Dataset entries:
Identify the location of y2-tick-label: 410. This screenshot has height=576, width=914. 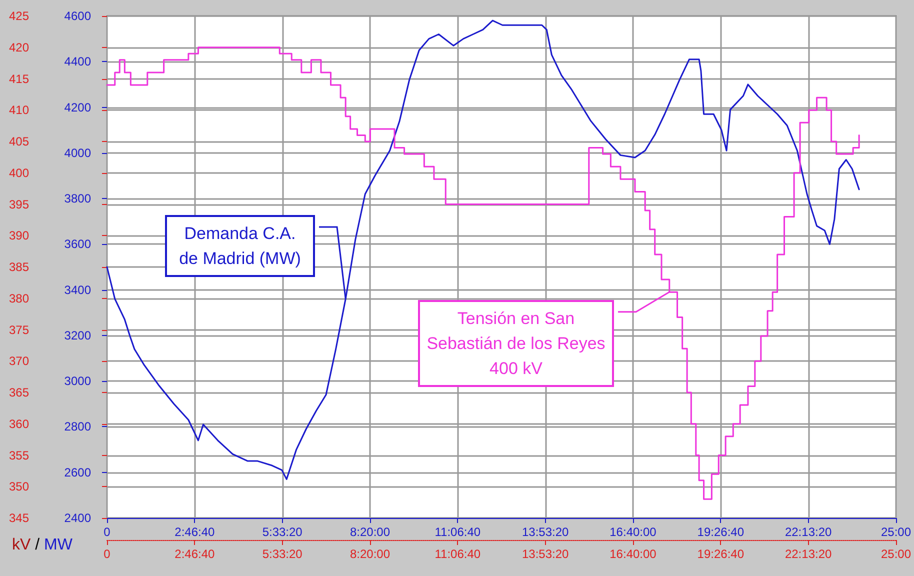
(19, 110).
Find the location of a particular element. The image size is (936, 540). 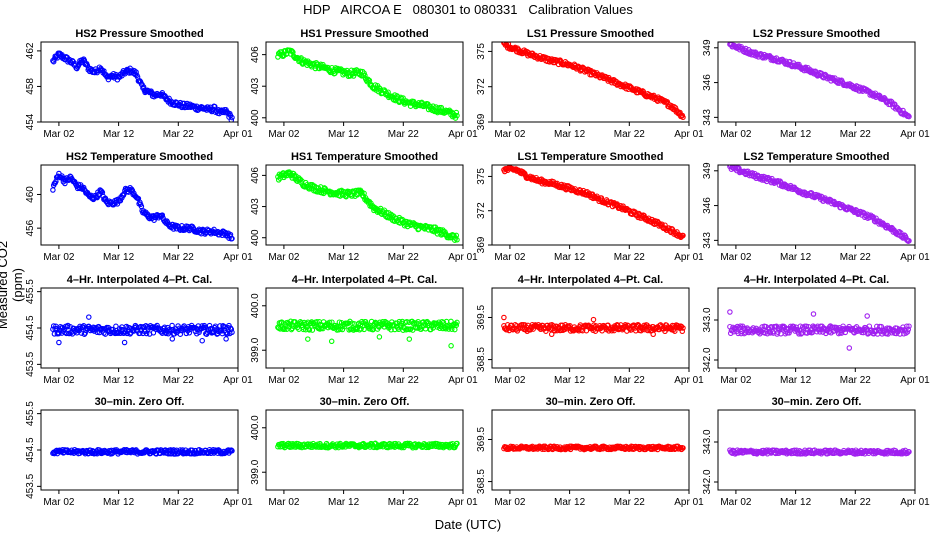

y-tick-label: 453.5 is located at coordinates (30, 364).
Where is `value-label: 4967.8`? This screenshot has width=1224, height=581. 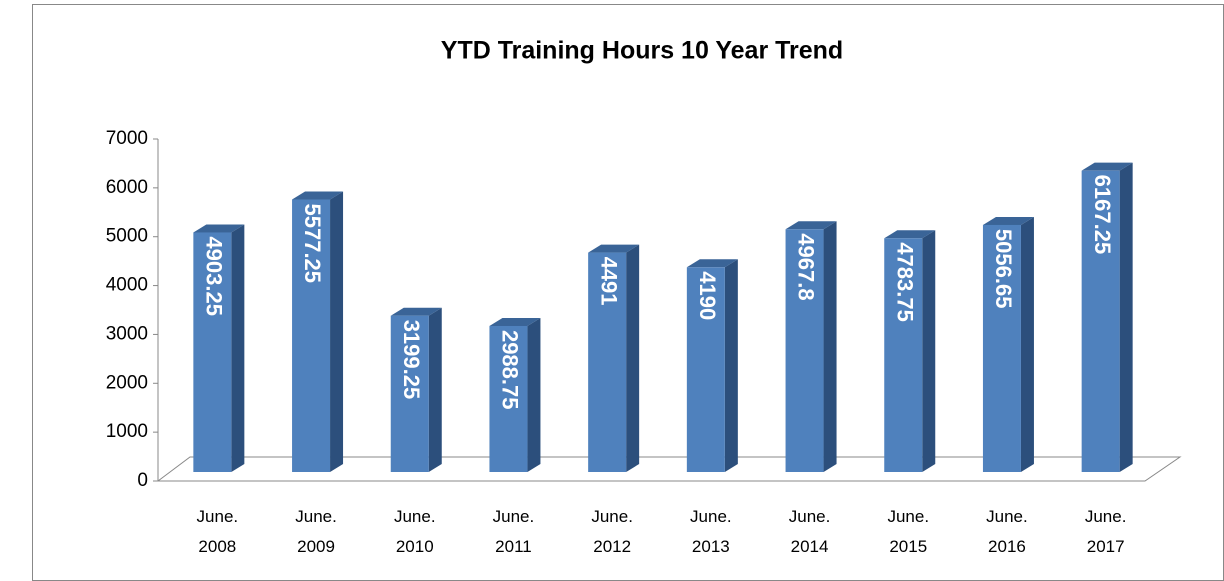 value-label: 4967.8 is located at coordinates (806, 266).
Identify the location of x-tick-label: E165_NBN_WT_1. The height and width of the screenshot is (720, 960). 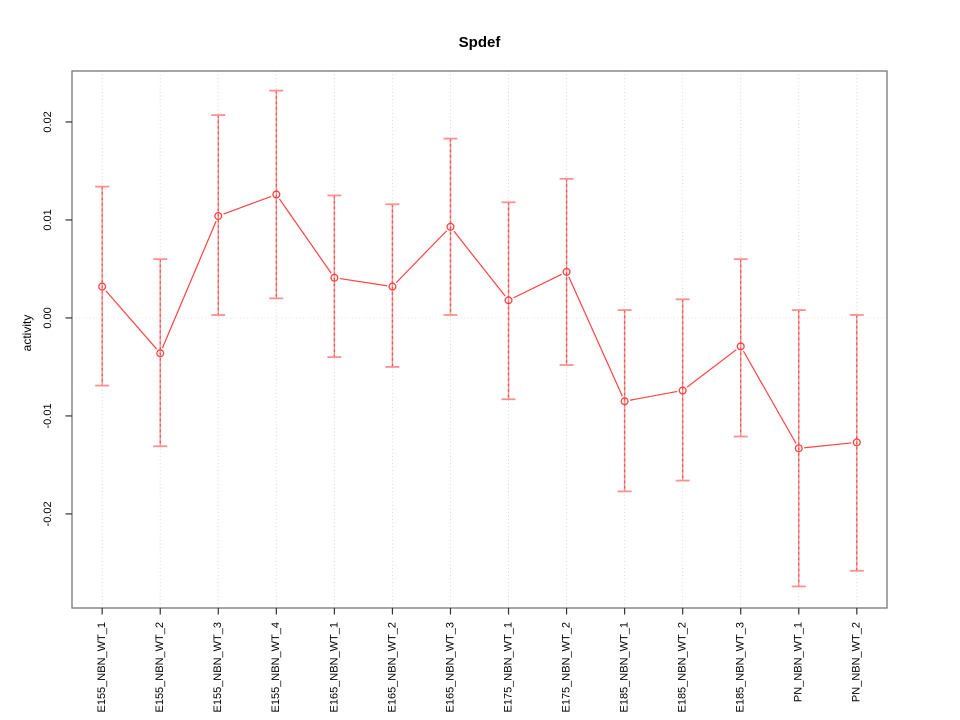
(334, 668).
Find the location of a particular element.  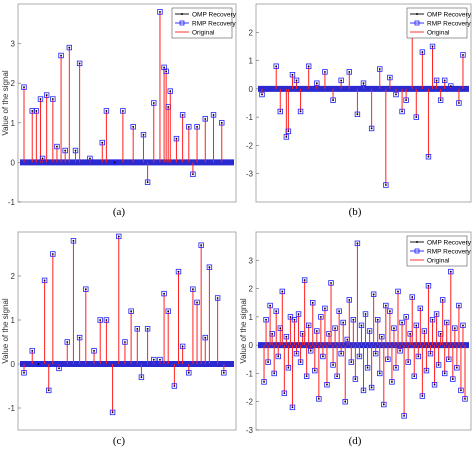

ytick-label-d-4: 1 is located at coordinates (252, 318).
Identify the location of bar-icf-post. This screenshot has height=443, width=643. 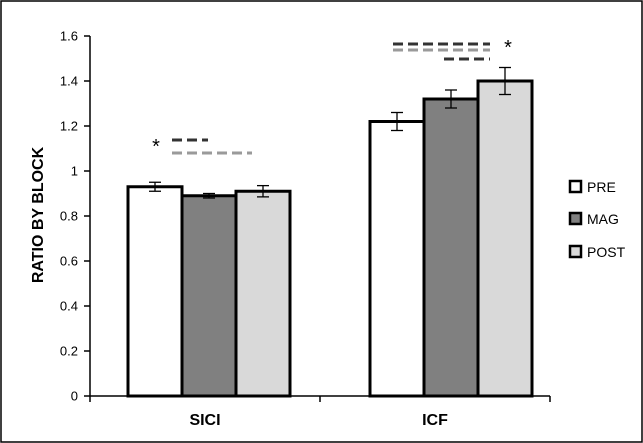
(505, 238).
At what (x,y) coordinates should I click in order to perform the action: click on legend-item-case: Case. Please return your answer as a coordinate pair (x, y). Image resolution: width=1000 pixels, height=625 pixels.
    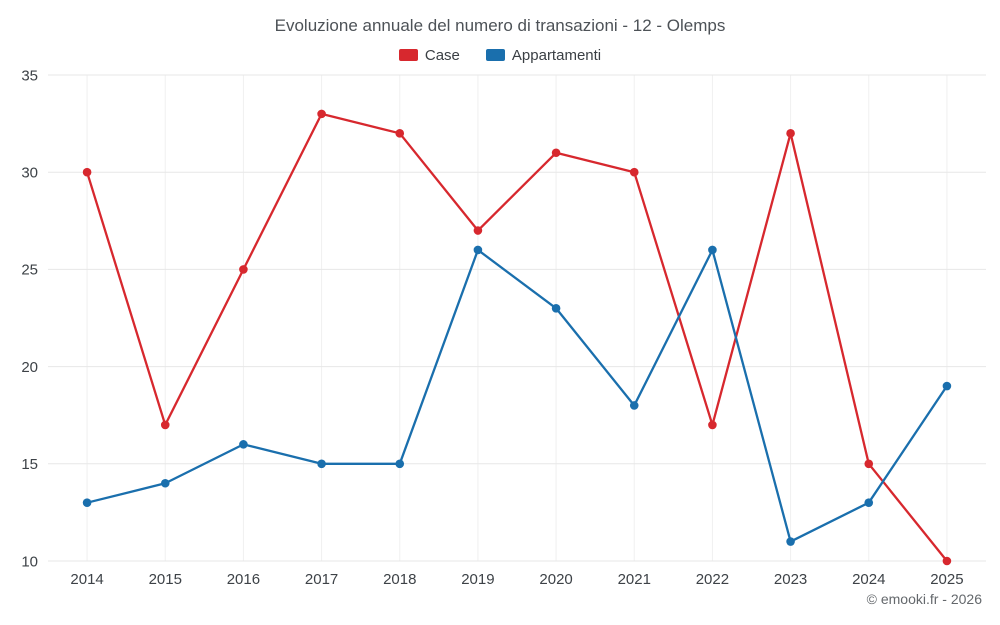
    Looking at the image, I should click on (429, 55).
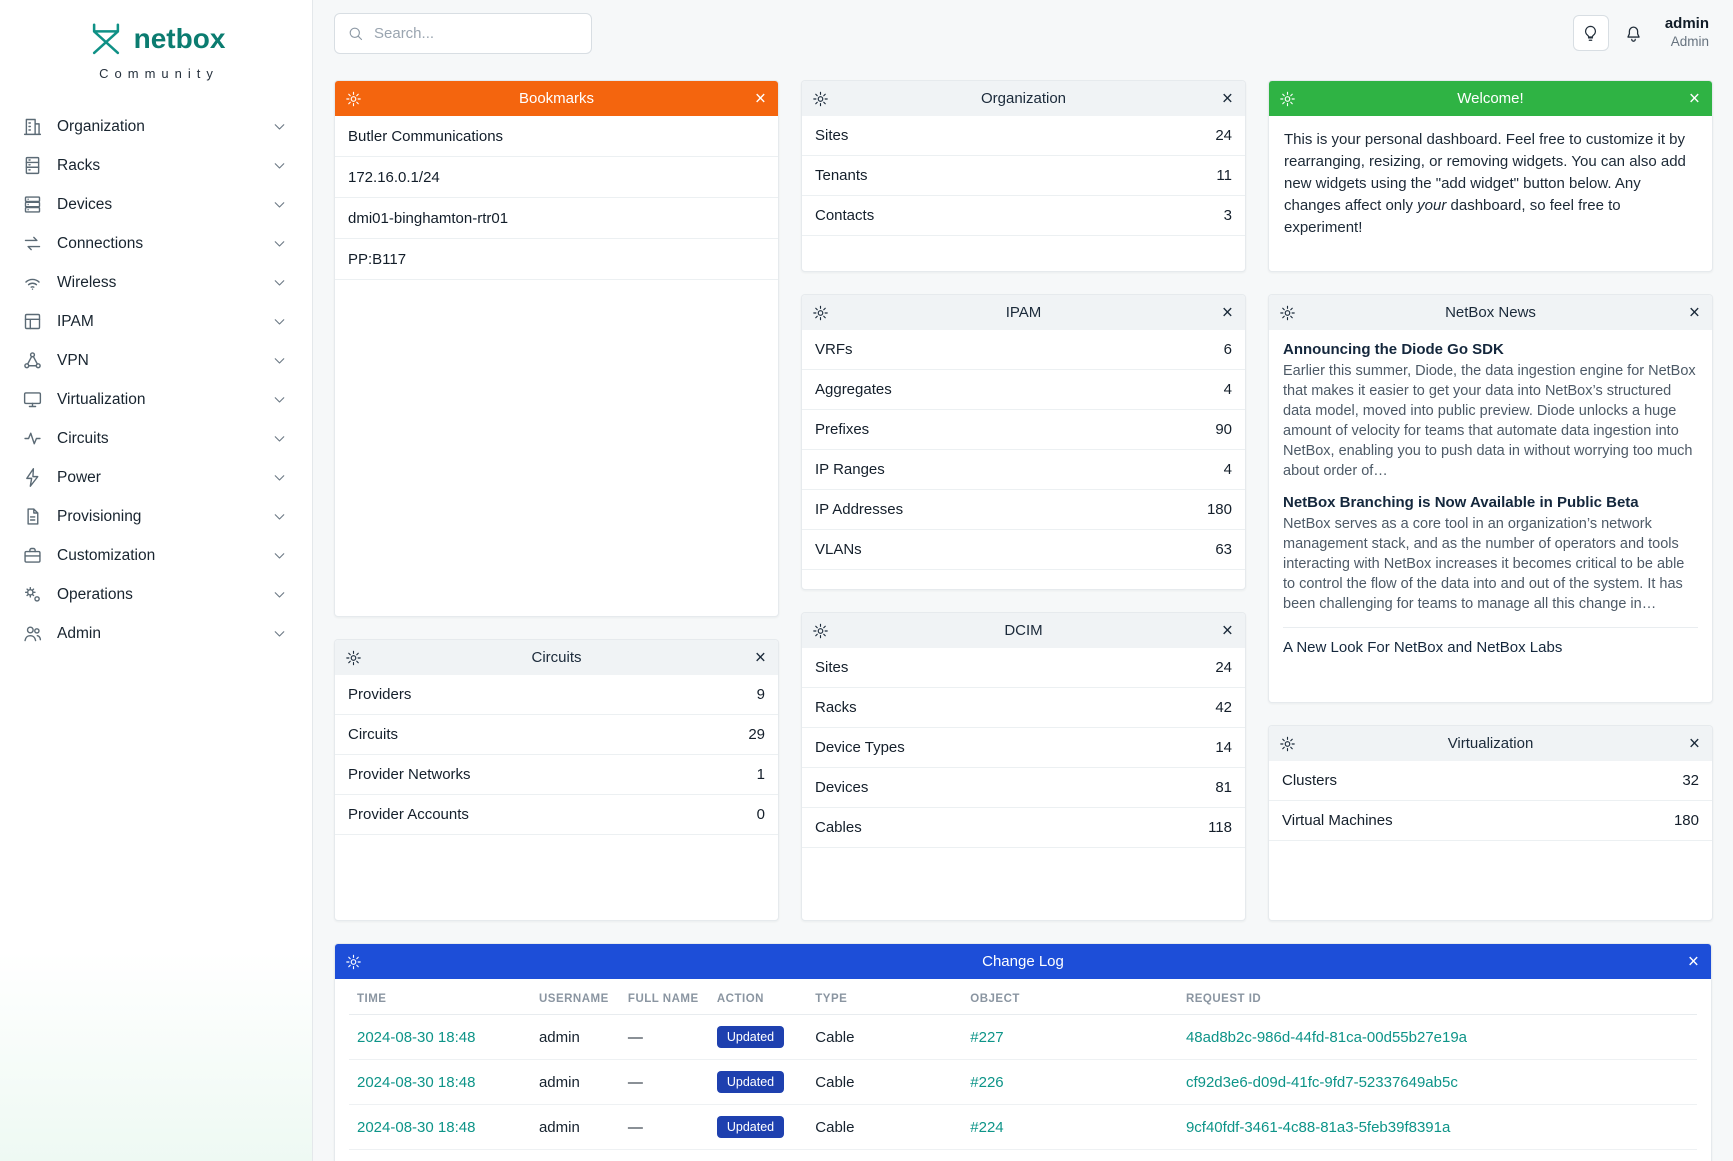 This screenshot has height=1161, width=1733. I want to click on topbar-actions: admin Admin, so click(1640, 33).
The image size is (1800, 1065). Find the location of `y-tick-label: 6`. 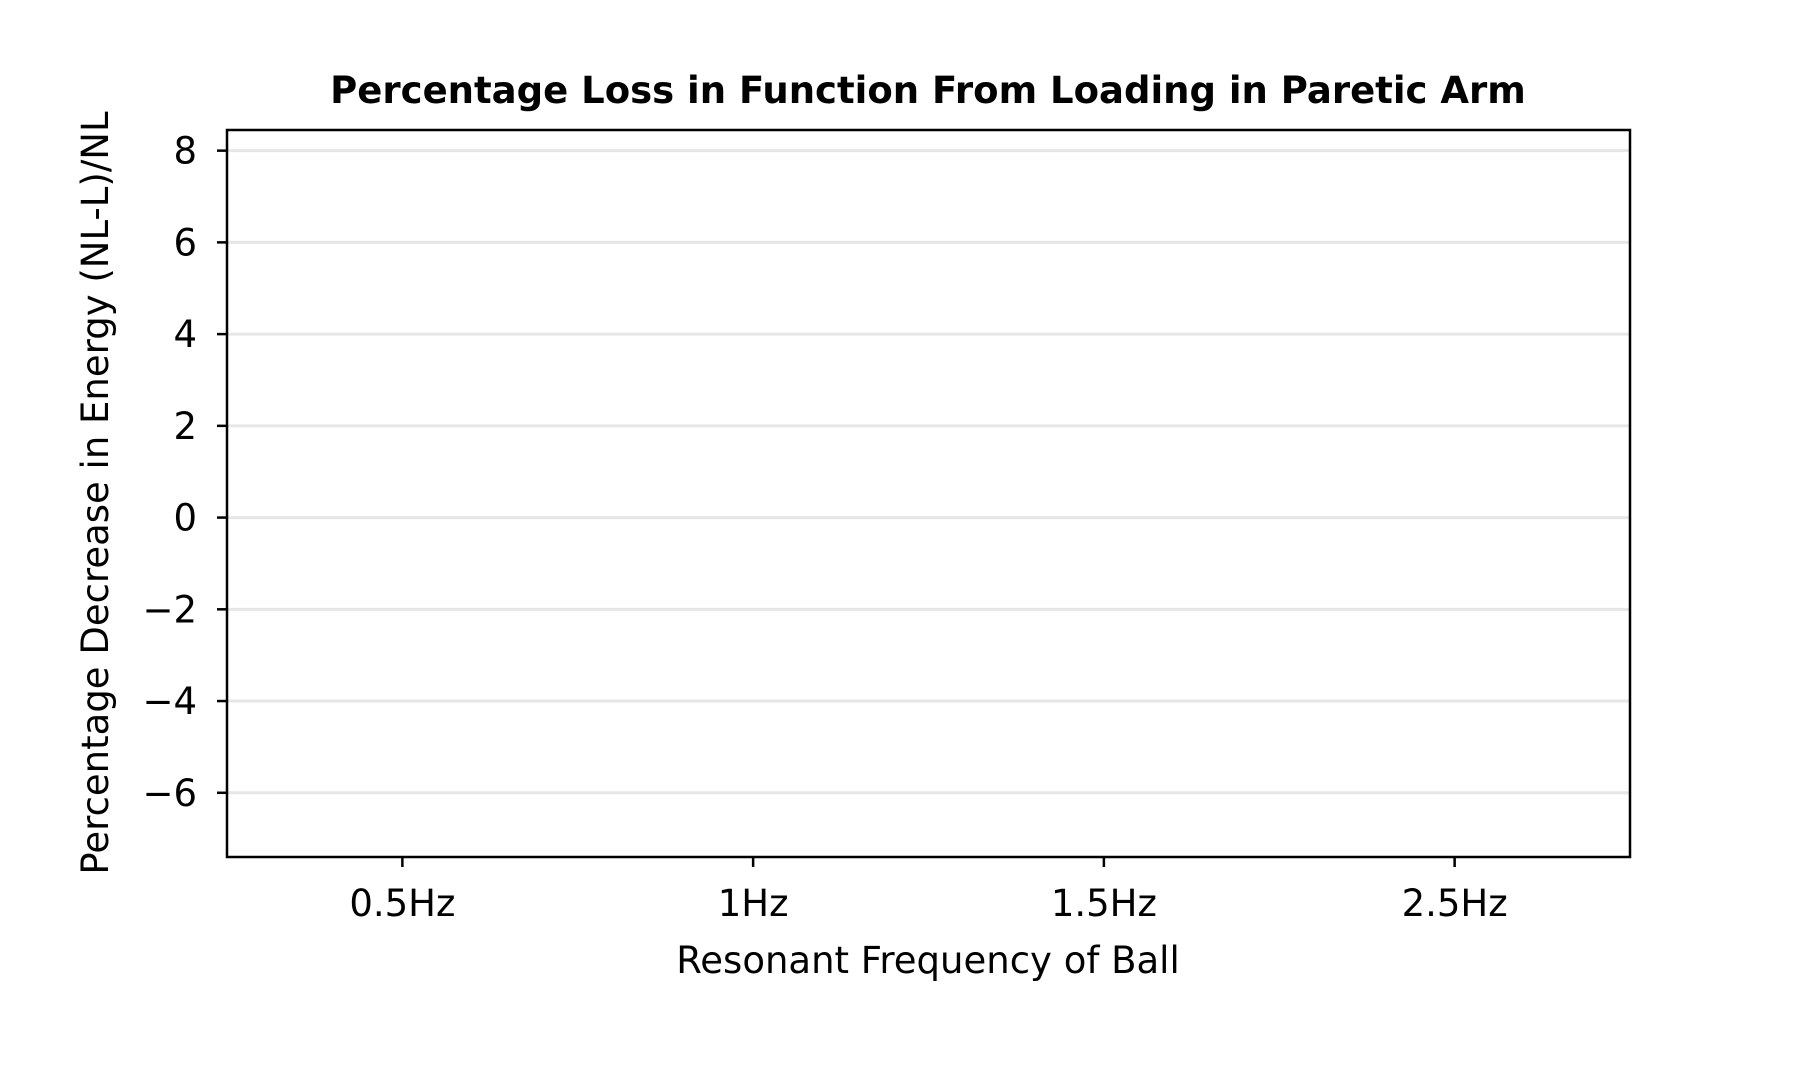

y-tick-label: 6 is located at coordinates (185, 242).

**Task prompt**
Put every line from the one containing "Identify the location of bar-icf-post." through the end of the rows into a Markdown table with the columns No. and Line text. Skip blank lines and leave the pictures out.

**Response area**
| No. | Line text |
|---|---|
| 1 | Identify the location of bar-icf-post. This screenshot has height=443, width=643.  |
| 2 | (505, 238). |
| 3 | At what (x,y) coordinates should I click in order to perform the action: click on legend-item-case: Case. Please return your answer as a coordinate pair (x, y). Image resolution: width=1000 pixels, height=625 pixels. |
| 4 |     Looking at the image, I should click on (429, 55). |
| 5 |  This screenshot has height=1161, width=1733. I want to click on topbar-actions: admin Admin, so click(1640, 33). |
| 6 | The image size is (1800, 1065). Find the location of `y-tick-label: 6`.  |
| 7 | y-tick-label: 6 is located at coordinates (185, 242). |